(Data for locating words and elements)
** begin **

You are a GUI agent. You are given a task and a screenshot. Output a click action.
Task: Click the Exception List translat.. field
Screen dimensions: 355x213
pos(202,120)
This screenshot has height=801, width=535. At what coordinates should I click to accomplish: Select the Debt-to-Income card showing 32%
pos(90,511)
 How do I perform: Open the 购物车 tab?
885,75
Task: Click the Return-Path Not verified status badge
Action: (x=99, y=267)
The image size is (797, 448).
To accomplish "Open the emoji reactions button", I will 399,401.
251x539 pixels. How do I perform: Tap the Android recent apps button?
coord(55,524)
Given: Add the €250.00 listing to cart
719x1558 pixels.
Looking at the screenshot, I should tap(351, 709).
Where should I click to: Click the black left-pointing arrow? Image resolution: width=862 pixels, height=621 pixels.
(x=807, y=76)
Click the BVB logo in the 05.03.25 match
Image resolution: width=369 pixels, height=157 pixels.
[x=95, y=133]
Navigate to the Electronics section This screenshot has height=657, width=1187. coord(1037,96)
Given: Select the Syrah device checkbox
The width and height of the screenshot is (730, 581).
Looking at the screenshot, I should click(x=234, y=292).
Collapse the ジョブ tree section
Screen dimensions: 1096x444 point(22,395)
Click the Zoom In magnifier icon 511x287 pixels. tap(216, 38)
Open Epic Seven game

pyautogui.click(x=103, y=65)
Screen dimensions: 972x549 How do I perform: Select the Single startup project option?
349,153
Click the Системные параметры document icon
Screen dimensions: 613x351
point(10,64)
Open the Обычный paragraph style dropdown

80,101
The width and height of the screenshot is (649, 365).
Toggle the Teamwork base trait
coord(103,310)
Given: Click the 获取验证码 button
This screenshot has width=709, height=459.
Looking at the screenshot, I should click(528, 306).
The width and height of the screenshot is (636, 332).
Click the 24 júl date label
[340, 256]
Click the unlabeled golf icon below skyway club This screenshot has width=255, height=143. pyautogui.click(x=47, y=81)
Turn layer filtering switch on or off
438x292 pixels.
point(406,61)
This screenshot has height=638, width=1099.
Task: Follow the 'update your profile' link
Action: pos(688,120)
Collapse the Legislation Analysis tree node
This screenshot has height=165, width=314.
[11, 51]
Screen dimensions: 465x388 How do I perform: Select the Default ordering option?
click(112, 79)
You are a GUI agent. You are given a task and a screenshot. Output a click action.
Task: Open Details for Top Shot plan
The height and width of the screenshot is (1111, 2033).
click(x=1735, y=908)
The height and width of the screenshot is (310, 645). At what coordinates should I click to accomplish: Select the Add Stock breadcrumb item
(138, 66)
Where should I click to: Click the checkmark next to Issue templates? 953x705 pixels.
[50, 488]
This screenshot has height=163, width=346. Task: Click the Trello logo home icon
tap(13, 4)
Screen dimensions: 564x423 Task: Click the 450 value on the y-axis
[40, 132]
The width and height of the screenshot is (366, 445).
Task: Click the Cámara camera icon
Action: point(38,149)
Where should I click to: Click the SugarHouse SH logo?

** end **

### Exercise task
Copy out the listing verbatim, starting at its first line and ending at the line that contains "pos(202,120)".

### Correct response
You are a GUI agent. You are given a task and a screenshot. Output a click action.
Task: Click the Exception List translat.. field
Screen dimensions: 355x213
pos(202,120)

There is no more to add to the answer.